È subito palese che la GenCoin, da pura valuta digitale che servirebbe nobili scopi, diventerà un mezzo per lavare denaro e alimentare e gestire anonimamente mercati illegali, quale quello della droga, e la sua rete sarà di sicuro interesse di molti soggetti non intenzionati a servire la legge.
Una menzione d’onore va alla ragazza di Nick, sapientemente utilizzata come espediente per offrirci un efficace “spiegone” sulla storia della moneta digitale, ché, devo essere sincera, inizialmente non mi raccapezzavo più di tanto. La sua domanda, che più o meno recitava sulla falsa riga di “ma quindi, in parole povere, che è ‘sta valuta digitale?” è servita a noi profani della finanza a non proseguire con la visione fingendo di aver capito qualcosa.
In sostanza l’inizio di questa serie getta le basi di una serie d’azione e criminalità, in cui vari mondi e realtà apparentemente lontane si scontrano e si intersecano al di sotto della legge.
Il primo è un episodio un po’ povero di contenuto ed azione, ma solo di azione, perché la critica straniera ha denunciato un eccesso di scene di sesso, di cui tre concentrate nei primi venti minuti di cinquanta. Noi non ci pronunciamo in merito, ad ognuno il suo, in fondo.
In effetti, le doverose introduzioni che ha dovuto sbrigare il primo episodio fanno sì che l’inizio sia tutt’altro che esplosivo, ma anzi, piuttosto lento e non particolarmente intrigante.

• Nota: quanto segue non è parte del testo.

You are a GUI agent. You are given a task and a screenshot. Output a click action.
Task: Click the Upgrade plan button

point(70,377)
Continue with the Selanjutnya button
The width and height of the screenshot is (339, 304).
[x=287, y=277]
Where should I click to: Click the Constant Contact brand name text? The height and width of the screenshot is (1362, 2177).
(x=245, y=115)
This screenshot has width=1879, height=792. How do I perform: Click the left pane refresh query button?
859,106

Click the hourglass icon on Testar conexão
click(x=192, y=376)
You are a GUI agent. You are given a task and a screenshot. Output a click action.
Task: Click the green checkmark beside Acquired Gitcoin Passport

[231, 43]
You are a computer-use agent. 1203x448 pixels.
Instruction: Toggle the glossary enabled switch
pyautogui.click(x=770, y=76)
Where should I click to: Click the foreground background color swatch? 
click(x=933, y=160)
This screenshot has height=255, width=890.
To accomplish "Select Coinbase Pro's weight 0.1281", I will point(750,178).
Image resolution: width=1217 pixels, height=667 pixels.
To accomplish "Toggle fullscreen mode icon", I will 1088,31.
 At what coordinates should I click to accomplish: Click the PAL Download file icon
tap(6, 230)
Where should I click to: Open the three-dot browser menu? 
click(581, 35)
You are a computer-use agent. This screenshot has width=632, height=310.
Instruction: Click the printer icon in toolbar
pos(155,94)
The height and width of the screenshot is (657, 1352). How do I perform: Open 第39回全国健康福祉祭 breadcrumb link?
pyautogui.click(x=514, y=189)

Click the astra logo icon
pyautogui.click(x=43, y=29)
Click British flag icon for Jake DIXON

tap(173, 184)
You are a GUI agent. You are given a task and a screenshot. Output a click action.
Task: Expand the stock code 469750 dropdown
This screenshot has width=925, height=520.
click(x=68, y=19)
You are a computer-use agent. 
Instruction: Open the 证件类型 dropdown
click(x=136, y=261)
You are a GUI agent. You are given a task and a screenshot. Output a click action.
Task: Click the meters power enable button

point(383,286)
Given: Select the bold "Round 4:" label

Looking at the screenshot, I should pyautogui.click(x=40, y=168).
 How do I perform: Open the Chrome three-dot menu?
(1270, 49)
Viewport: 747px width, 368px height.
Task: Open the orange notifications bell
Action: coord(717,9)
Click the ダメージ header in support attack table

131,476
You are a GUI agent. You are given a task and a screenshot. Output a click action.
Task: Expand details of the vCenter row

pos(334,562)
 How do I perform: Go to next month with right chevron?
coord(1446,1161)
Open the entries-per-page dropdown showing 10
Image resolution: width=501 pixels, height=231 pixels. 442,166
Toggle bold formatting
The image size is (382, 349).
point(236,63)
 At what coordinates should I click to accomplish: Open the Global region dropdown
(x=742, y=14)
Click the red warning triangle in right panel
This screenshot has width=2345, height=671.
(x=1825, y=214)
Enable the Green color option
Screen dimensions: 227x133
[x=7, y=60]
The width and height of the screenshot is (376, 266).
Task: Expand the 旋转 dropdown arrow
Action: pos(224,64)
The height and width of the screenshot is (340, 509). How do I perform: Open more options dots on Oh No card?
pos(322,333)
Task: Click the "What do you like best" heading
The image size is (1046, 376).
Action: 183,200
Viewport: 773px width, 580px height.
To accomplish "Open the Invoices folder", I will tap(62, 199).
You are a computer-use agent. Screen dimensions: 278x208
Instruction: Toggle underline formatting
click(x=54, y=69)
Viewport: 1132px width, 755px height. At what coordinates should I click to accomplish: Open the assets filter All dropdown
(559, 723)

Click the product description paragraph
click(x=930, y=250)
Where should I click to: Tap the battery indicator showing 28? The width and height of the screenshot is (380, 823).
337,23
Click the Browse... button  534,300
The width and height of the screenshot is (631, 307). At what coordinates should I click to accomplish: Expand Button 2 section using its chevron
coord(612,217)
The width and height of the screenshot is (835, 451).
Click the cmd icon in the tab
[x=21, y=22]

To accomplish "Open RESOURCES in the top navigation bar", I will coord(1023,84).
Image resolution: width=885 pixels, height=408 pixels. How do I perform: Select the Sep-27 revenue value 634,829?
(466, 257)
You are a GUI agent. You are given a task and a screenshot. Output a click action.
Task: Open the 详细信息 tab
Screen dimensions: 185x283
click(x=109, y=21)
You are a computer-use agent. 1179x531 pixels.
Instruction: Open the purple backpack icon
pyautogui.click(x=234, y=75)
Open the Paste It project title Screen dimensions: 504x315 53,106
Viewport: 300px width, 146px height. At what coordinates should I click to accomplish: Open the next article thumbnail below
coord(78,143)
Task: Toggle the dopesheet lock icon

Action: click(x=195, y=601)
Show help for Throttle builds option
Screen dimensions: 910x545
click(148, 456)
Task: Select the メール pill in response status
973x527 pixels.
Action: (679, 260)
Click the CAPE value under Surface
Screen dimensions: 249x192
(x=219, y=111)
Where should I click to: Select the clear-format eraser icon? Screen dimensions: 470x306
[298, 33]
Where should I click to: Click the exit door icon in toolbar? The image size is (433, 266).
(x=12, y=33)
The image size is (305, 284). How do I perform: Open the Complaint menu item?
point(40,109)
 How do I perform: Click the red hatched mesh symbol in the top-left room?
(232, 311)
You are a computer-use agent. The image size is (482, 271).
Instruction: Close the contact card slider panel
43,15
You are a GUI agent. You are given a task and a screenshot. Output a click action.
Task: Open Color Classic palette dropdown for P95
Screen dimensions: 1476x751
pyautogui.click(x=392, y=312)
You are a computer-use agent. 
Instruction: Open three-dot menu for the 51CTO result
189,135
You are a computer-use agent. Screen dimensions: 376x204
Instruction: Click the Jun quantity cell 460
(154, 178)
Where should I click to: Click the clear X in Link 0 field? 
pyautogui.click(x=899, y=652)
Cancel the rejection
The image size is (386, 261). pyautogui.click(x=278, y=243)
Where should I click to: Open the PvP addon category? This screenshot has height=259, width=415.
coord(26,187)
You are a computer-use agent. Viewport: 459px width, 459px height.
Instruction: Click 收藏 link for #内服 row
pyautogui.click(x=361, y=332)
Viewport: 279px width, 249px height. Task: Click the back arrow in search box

La sensazione finale è che StartUp possa svilupparsi in maniera coinvolgente, sconvolgente ed innovativa, sfruttando appunto i suoi presupposti in maniera ottimale, o rivelarsi un banale poliziesco come tanti altri, e perciò non aggiungere nulla al genere.
Un ultimo appunto doveroso è sul personaggio di Martin Freeman, Phil Rask: la sensazione che scaturisce dal pilot è che si tratti di una sorta di “pistolero solitario”. La sua funzione all’interno delle dinamiche instauratesi non è assolutamente chiara, e sembra non incastrarvisi. Non si capisce se possa diventare l’antagonista, o una semplice pedina nella rete Gencoin, ma per questo c’è margine negli episodi successivi.
Nessuna certezza e ancora pochi elementi in nostro possesso non ci permettono di affibbiare un giudizio netto a StartUp, ma il tempo per ingranare la giusta marcia stringe, soprattutto per una Serie Tv di questo genere.